Task directions: Write out again, with no changes, the lines from the very first one through the line containing "Action: click(x=386, y=288)". Include both of those lines.

:: Data listing ::

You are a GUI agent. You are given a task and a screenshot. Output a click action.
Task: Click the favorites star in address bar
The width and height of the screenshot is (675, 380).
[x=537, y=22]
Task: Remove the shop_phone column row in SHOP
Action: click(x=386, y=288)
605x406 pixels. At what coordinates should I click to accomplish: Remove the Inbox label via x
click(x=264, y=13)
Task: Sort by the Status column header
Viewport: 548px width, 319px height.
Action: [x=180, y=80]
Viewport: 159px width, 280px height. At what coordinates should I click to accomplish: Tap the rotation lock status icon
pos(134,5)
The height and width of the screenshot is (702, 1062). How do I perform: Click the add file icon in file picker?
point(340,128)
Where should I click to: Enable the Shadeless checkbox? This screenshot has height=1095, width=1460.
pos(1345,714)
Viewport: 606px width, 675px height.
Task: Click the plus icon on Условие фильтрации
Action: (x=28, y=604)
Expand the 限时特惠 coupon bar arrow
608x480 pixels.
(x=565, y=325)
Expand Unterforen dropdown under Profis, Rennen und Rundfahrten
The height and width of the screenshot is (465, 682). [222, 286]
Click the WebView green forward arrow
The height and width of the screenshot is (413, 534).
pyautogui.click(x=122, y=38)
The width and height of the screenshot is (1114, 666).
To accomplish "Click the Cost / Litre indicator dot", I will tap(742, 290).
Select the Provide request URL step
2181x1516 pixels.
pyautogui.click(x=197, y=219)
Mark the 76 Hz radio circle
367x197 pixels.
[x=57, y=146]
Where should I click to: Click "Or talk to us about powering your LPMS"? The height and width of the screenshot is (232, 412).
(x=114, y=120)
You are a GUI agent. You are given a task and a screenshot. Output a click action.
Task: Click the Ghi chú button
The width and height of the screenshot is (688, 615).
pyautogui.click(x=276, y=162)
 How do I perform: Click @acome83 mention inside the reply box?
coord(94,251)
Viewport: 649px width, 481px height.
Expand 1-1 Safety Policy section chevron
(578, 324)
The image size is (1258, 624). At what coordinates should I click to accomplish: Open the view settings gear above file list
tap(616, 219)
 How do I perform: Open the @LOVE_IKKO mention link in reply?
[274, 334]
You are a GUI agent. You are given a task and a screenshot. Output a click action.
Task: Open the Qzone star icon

:::

Correct result:
You are a GUI agent. You are given a task and a screenshot. Output a click action.
Task: Click the favorites star in address bar
The width and height of the screenshot is (675, 380).
[x=537, y=22]
Task: Remove the shop_phone column row in SHOP
Action: click(x=386, y=288)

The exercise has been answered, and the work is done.